The ancient Chinese believed that the figures that the artifacts stood for would become available for the service of the deceased in the afterlife. Therefore, the sancai artifacts are most often of horses, camels, drivers, servants, soldiers, officials, musicians and dancers.

Prosperous and peaceful, the Tang Dynasty was one of the most powerful nations in the world at that time.

It was the golden age for cosmopolitan culture. Poetry flourished during the era along with arts. Sancai ceramics are just one of the symbols of the dynasty.

During the reign of Emperor Taizong (598-649), considered one of the greatest emperors, the nation had a developed economy and advanced military. With comfortable living conditions, citizens, especially the aristocracy, stressed the importance of elaborate burial rituals, from which delicate sancai ware derived. The pottery also symbolizes the social status of its owner.

Coated with colored glaze, the body of the ceramics is made of white kaolin clay.

After selecting, hammering, washing, precipitating, drying and molding, the plain clay is fired at a temperature of 1,000 degrees Celsius before glazing.

Sancai ware uses lead oxide as the principal flux in the glaze, which can lower the melting temperature. Adding different minerals to the glaze creates various colors, for example, copper turns green, iron gives amber, and cobalt makes blue.

The glazed pottery needs to be fired a second time at a temperature of 800 degrees Celsius.

A trusty steed for the afterlife
Imaginechina

Sancai horse

The brilliant ceramics were not well-known to the public until the early 20th century. An array of the Han and Tang dynasties tombs were accidentally unearthed in Mangshan Mountain in Luoyang, Henan Province, when workers were building the Longhai Railway.

Lacking awareness of heritage protection, a group of workers and farmers crowded into the site to rob the tombs. The valuable sancai wares, intriguingly, were ignored by the grave robbers at first, and nobody knew the name of the artifacts then. Many of them even smashed the figurines into pieces.

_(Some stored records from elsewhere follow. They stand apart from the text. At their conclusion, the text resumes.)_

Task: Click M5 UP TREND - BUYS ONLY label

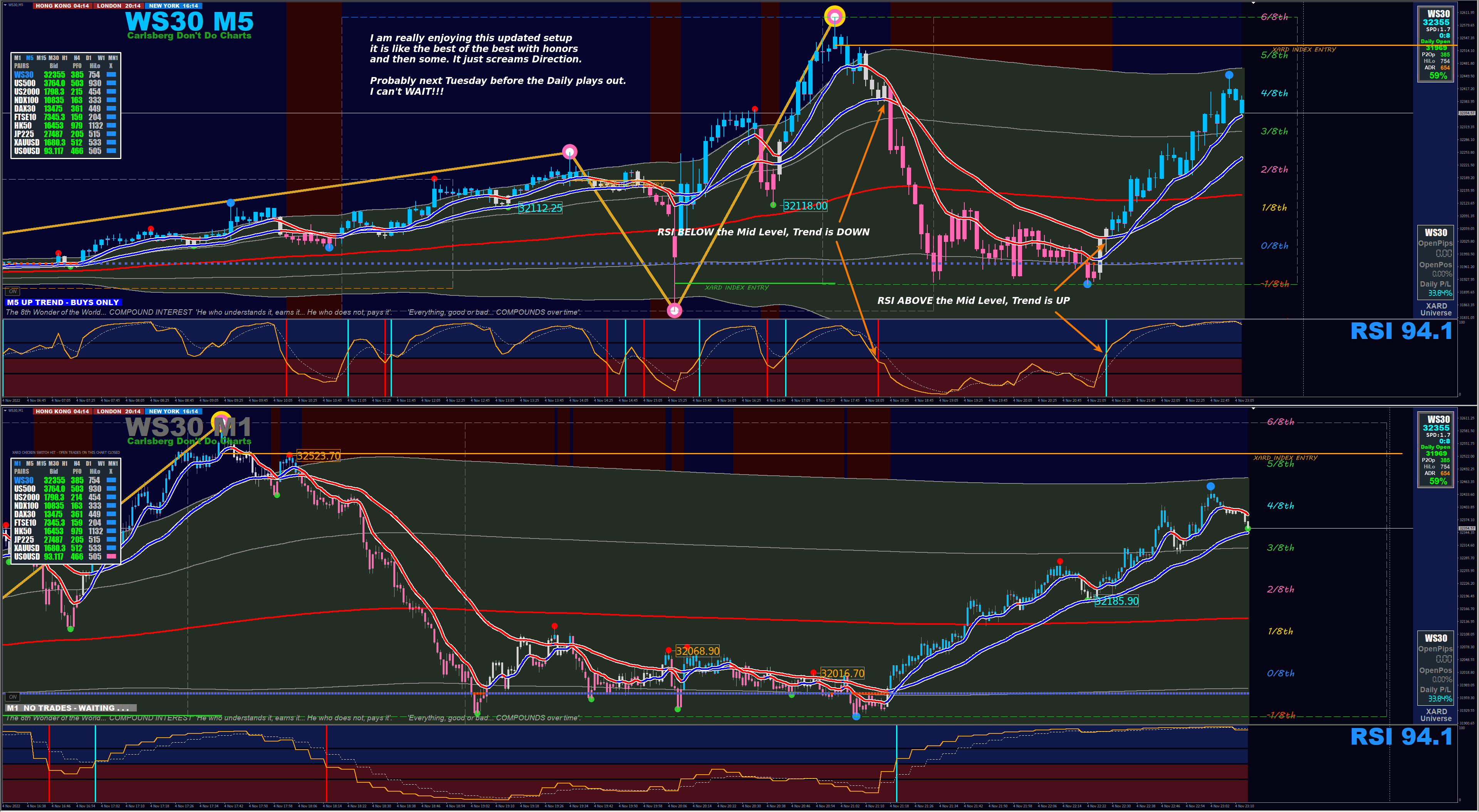Action: 63,302
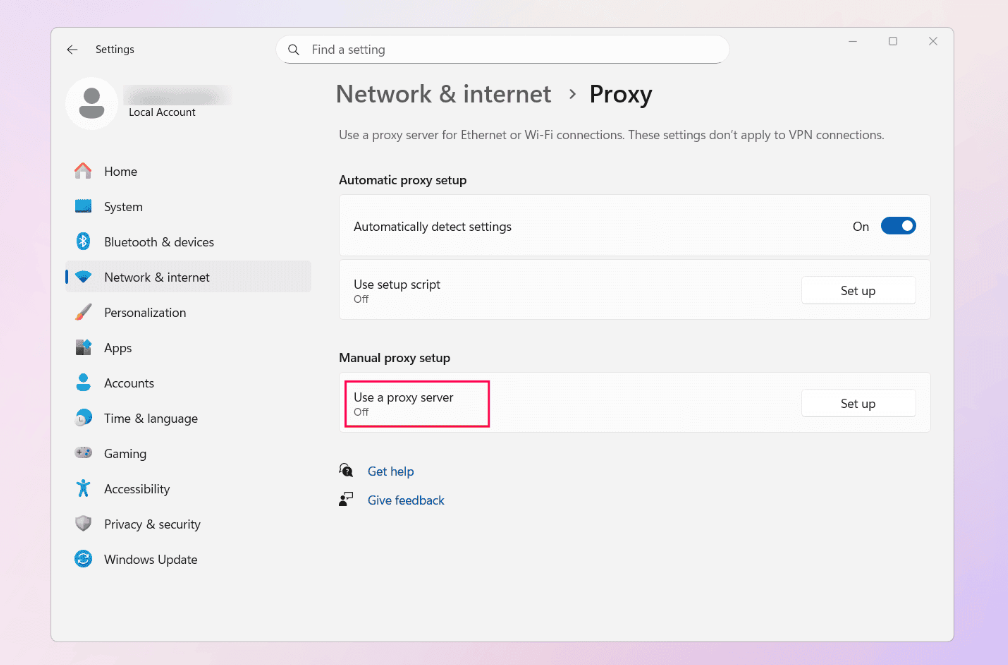Click the Bluetooth & devices icon
The width and height of the screenshot is (1008, 665).
84,242
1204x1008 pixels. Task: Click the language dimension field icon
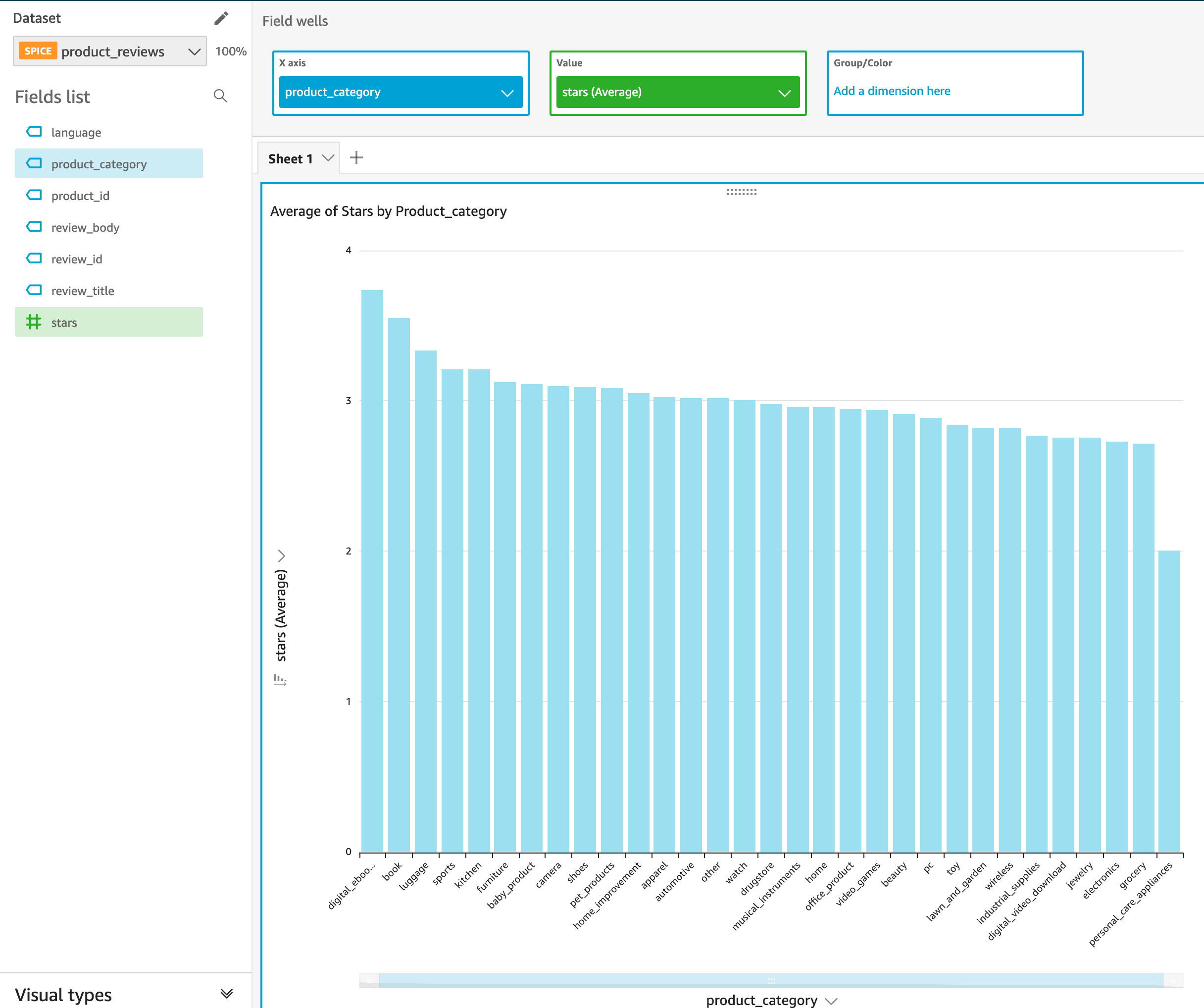click(x=34, y=131)
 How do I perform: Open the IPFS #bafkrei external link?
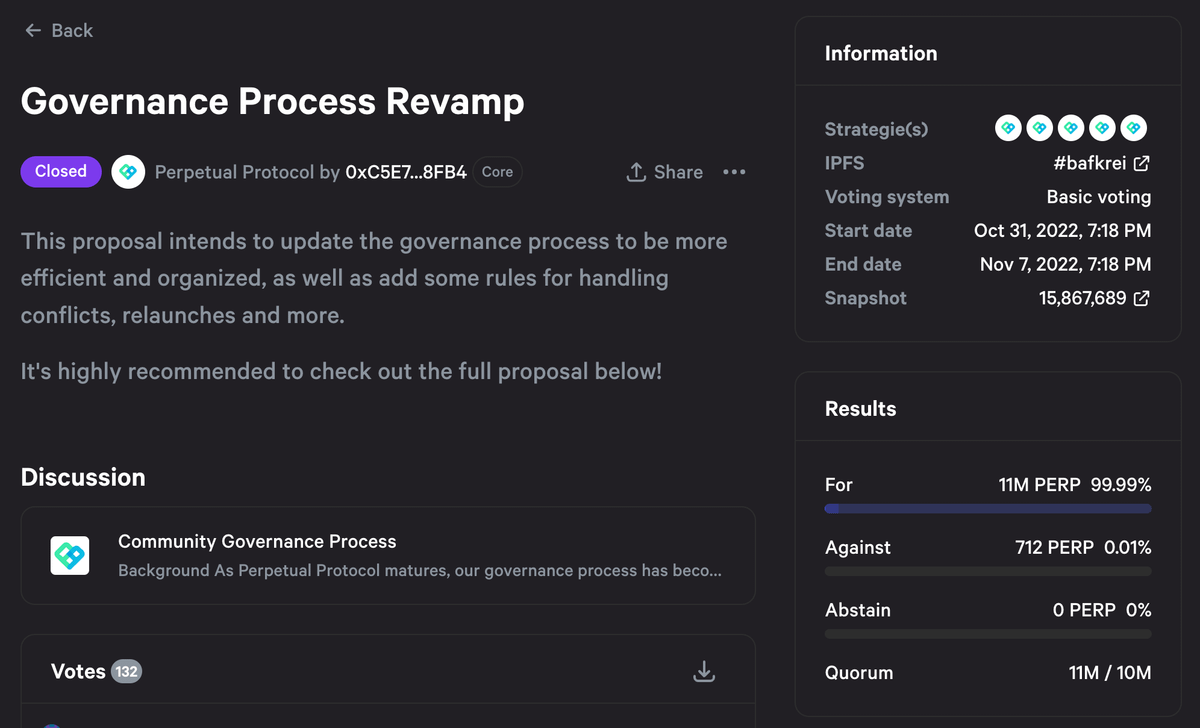[1100, 163]
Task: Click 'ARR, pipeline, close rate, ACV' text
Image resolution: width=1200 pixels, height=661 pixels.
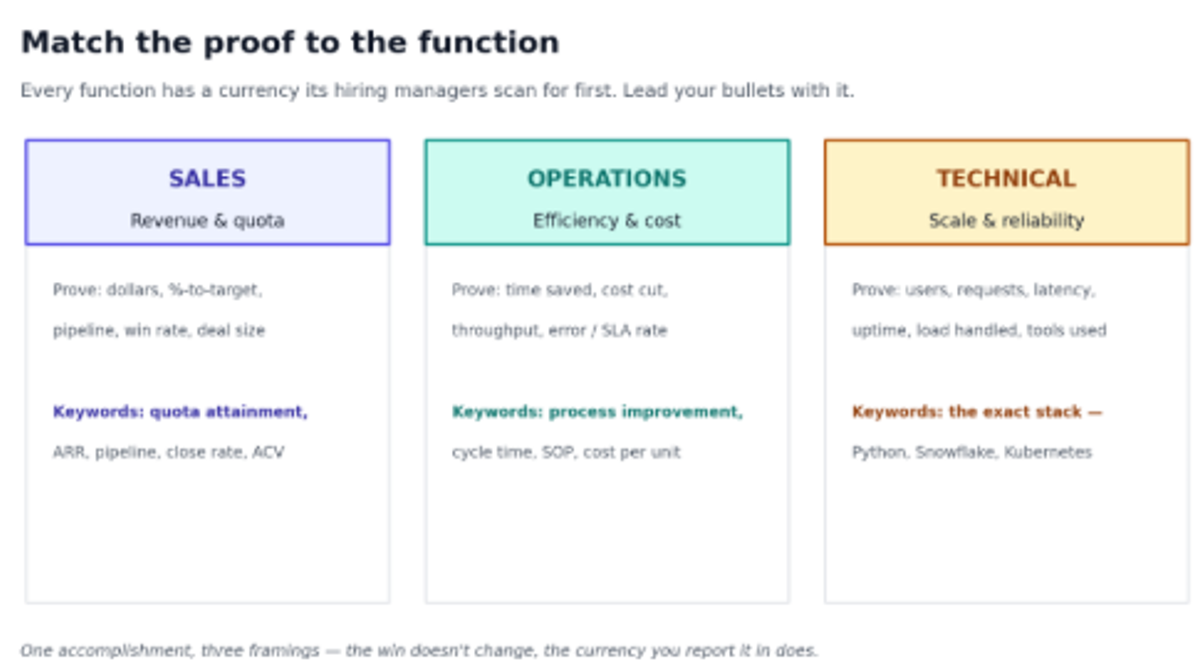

Some intact ceramics were taken to Liulichang Street, an antique market in Beijing.

Although the prices were very low, there were few dealers and collectors interested in purchasing them because they considered burial objects ominous and of little value.

Hidden in the corners and under a thick layer of dust, the neglected ceramics were found by Luo Zhenyu, a Chinese scholar and antiquarian.

He was intrigued by a sancai horse and bought several pieces. He spoke highly of the artifacts in his articles due to their long history and supreme artistry. Sancai ceramics soon became popular among collectors.

In 1976, a large-scale archeological survey was conducted around Luoyang.

When the experts came to Gongyi, a county-level city belonging to Zhengzhou in Henan Province, they saw a mass of shards of white ceramics in a creek called the Baiye.

Going downstream, they also found yellow shards in the Huangye creek and concluded that some kilns of sancai ceramics were located in the area.

Thriving during the Tang Dynasty, the Silk Road was vital for trade and cultural diversity. The road deeply influenced sancai pottery.

Blue is very rare among sancai figurines. It is said its color agent — cobalt — was imported from foreign countries through the Silk Road. Besides, the market for sancai ware expanded along the Silk Road.

The relics were unearthed in countries like India, Japan, Iran, Iraq, Egypt and Italy.

Figures like camels and horses are the most common.

Camels played a significant role in the silk road transportation. Chin up and chest out, sancai camels look like they are walking across the desert.

With fleshy hips and wide neck, the horses featured in the sancai figurines are believed to be exotic.